Lettre d'Honoré de Balzac (1799-1850)

Lettre du 5 novembre 1839, Archives de l’Académie française, cote 1 B 1.

L’intérêt de Balzac pour l’Académie française et pour l’autorité langagière qu’elle représente se manifeste très tôt. En 1818, alors qu’il n’est encore âgé que de dix-huit ans, le futur auteur de La Comédie humaine travaille en tant que clerc dans l’étude de Me Guillonnet de Merville, à Paris.
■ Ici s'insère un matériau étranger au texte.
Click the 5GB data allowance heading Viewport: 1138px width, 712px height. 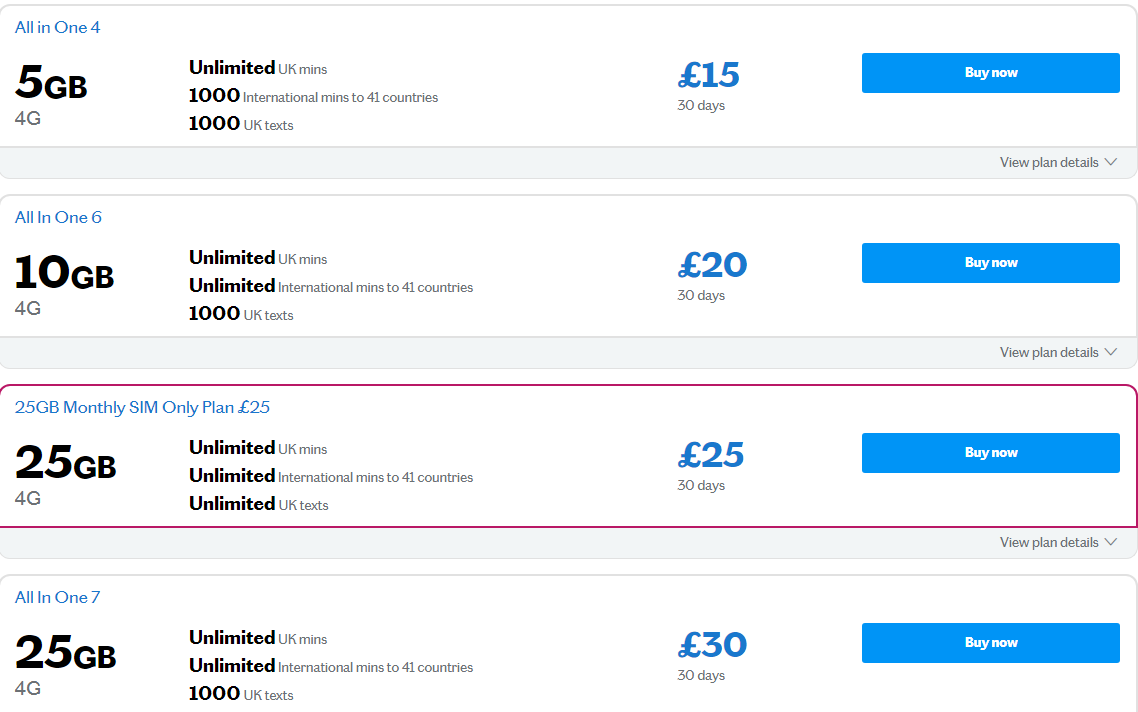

À la suite d’une conversation avec ses collègues, il écrit à François Andrieux (membre de l’Académie depuis 1803, et qui en deviendra le Secrétaire perpétuel en 1829), afin de savoir si le mot registre doit être prononcé « regître » ou « registre ». Nul ne sait si la réponse jésuitique de F. Andrieux put satisfaire la curiosité du jeune clerc…

En 1834, son roman, Le Médecin de campagne, est proposé pour le prix Montyon (destiné à récompenser un ouvrage utile aux mœurs), avant d’être éliminé. Après cet échec, Balzac ne sollicite plus aucun prix de l’Académie. Cela ne l’empêche pas, cinq ans plus tard, de présenter sa candidature au fauteuil de l’historien Joseph Michaud, en comptant, parmi ses « titres » littéraires, Le Lys dans la vallée, Eugénie Grandet, La Peau de chagrin, mais aussi… Le Médecin de campagne, jadis retoqué par l’institution. Balzac fait des visites, mais retire sa candidature lorsqu’il apprend que Victor Hugo convoite également le fauteuil de J. Michaud. Le physiologiste Marie-Jean-Pierre Flourens sera finalement élu.

En dépit de ce premier désir de rejoindre la Compagnie, Balzac ne sera jamais élu à l’Académie française.

Bibliographie

  • Marcel Bouteron, « Balzac et l’Institut de France », Revue des Deux Mondes, No. 9 (1er mai 1949), p. 98-117.